WHAT YOU HAVE TO DO »
Output range, inclusive: from the line containing "[Navigate to page 3] (392, 1372)" to the line containing "[Добавить Курьерский пакет". Restate those lines from the data below word for word and only those.
BEGIN
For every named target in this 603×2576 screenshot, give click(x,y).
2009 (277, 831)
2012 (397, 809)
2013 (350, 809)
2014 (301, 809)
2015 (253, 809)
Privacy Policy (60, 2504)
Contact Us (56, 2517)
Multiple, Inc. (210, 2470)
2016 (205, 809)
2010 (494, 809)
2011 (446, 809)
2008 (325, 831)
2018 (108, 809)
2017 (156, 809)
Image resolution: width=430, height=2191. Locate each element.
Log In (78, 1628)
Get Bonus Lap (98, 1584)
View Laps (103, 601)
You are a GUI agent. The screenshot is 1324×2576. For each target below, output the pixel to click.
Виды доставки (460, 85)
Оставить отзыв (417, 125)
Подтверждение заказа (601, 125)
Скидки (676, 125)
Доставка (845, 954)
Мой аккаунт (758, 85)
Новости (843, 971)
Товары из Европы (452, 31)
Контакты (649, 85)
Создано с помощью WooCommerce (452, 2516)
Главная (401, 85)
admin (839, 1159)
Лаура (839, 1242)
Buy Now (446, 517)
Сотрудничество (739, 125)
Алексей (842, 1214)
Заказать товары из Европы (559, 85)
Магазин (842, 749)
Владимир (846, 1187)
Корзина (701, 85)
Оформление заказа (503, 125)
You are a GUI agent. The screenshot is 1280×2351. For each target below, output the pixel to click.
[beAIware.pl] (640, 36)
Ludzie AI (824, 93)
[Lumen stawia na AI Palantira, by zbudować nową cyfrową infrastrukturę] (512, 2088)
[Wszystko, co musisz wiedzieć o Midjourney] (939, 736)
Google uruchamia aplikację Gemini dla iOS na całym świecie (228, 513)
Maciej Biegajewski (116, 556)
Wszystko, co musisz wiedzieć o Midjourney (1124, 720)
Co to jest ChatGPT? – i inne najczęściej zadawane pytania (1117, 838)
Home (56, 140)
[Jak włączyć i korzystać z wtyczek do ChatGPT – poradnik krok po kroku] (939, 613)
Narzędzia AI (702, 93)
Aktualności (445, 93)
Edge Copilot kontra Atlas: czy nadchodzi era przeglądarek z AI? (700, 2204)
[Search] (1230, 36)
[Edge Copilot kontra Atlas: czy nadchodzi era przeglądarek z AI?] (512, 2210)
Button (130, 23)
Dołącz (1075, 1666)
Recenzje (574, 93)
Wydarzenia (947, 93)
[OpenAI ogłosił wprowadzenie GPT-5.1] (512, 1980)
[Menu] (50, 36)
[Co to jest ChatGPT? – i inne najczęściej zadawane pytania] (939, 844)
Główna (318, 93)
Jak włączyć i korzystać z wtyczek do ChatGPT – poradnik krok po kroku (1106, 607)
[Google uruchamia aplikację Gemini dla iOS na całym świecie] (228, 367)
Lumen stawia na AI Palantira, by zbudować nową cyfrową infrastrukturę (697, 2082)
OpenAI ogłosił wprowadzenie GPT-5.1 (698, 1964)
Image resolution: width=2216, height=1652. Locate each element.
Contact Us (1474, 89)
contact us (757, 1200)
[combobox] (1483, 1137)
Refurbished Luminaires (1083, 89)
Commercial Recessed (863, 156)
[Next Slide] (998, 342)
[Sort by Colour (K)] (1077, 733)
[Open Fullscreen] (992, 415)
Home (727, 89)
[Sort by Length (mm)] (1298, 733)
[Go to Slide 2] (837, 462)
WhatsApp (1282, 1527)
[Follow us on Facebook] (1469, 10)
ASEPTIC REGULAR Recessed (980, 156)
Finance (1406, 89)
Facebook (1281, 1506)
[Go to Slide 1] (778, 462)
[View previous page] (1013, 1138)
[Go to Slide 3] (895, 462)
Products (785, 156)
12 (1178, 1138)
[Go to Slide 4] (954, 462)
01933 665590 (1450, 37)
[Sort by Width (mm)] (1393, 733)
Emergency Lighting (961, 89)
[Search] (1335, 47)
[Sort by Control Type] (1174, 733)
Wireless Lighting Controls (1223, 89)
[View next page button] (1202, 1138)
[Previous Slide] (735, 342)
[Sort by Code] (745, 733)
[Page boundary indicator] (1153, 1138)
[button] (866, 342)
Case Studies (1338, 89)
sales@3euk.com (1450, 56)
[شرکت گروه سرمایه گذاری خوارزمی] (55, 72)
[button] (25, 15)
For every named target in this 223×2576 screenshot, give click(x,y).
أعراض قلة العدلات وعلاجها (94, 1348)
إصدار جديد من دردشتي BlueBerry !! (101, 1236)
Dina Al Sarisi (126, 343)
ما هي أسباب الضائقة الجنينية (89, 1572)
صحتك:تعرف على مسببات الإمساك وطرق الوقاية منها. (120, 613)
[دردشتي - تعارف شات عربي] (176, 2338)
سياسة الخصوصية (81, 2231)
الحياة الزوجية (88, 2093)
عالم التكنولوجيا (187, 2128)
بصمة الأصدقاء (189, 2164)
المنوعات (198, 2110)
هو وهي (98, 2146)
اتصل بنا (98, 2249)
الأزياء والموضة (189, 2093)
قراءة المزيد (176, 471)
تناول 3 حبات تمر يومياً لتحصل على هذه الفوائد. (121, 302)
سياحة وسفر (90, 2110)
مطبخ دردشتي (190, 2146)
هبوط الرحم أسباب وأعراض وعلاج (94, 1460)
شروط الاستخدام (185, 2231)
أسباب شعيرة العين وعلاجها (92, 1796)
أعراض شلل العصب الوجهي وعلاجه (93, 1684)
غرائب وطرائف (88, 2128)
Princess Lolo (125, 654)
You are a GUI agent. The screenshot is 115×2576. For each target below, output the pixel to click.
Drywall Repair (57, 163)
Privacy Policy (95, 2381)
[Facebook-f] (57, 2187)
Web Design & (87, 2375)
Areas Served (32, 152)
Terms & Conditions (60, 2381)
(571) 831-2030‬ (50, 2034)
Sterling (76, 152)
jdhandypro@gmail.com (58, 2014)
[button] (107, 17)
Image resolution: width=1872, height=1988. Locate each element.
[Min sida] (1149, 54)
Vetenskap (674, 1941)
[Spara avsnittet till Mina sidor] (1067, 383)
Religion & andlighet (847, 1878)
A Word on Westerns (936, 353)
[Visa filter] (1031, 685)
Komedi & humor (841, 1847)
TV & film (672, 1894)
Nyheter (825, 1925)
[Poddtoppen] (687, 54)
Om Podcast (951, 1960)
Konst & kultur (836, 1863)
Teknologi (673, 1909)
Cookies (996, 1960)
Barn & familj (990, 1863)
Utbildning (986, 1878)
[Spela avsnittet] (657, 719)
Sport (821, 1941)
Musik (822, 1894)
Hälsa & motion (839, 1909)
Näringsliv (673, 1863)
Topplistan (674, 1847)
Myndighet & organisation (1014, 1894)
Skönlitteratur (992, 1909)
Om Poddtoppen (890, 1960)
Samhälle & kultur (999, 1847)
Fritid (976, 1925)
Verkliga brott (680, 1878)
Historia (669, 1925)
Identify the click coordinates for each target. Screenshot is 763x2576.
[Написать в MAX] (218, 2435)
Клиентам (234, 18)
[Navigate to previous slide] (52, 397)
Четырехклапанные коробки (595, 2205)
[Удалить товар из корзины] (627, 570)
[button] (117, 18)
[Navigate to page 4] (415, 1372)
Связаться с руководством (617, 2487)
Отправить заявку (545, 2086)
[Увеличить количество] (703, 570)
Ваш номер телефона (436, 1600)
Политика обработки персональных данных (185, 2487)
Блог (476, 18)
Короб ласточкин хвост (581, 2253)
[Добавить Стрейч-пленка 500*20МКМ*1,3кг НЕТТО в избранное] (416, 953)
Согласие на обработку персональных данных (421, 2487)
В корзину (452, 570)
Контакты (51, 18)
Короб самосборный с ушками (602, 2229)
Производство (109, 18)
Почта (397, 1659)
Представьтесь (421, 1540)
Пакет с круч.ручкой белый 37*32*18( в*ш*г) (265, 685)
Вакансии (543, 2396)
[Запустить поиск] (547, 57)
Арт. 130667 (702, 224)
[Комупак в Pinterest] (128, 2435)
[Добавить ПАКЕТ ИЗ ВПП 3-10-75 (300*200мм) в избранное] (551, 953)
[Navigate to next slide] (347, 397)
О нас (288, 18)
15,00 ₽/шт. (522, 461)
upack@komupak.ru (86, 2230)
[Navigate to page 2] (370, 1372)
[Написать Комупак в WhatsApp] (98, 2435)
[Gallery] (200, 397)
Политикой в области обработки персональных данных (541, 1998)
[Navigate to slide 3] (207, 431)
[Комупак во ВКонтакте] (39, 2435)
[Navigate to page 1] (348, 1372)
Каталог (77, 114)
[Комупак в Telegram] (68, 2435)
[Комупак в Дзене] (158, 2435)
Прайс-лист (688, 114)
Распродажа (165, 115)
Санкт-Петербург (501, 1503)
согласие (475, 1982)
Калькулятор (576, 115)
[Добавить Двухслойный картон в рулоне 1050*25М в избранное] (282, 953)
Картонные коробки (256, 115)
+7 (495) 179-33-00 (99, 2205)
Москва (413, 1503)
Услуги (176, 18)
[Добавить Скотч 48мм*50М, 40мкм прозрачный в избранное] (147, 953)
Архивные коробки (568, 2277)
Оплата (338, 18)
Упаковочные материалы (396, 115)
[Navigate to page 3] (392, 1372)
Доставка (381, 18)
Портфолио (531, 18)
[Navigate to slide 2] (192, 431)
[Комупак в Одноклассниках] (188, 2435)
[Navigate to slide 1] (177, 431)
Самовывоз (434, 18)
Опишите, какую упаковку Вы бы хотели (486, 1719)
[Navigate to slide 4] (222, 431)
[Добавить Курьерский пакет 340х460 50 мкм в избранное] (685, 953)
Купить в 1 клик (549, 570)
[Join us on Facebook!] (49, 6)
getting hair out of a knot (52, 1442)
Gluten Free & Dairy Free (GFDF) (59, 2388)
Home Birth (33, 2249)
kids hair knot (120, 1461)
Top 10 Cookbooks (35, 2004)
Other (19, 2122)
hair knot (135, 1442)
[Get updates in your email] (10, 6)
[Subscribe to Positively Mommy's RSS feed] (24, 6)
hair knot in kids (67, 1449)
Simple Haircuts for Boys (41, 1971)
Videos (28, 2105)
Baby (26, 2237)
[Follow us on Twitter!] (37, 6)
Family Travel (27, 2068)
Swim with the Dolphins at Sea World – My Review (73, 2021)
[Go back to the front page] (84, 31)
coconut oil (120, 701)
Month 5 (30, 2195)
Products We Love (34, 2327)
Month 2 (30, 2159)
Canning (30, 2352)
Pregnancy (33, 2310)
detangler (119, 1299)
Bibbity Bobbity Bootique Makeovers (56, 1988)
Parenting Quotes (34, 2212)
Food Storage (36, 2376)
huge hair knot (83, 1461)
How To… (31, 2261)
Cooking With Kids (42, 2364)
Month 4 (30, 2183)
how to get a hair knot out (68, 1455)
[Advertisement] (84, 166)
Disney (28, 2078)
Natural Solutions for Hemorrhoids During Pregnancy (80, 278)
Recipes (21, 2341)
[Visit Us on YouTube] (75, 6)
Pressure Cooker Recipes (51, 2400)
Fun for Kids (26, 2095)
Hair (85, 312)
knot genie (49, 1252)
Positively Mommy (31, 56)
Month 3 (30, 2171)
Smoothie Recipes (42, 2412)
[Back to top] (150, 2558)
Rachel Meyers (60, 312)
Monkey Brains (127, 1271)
END
WRITTEN SOLUTION »
[Navigate to page 3] (392, 1372)
Доставка (381, 18)
Портфолио (531, 18)
[Navigate to slide 2] (192, 431)
[Комупак в Одноклассниках] (188, 2435)
[Navigate to slide 1] (177, 431)
Самовывоз (434, 18)
Опишите, какую упаковку Вы бы хотели (486, 1719)
[Navigate to slide 4] (222, 431)
[Добавить Курьерский пакет 340х460 50 мкм в избранное] (685, 953)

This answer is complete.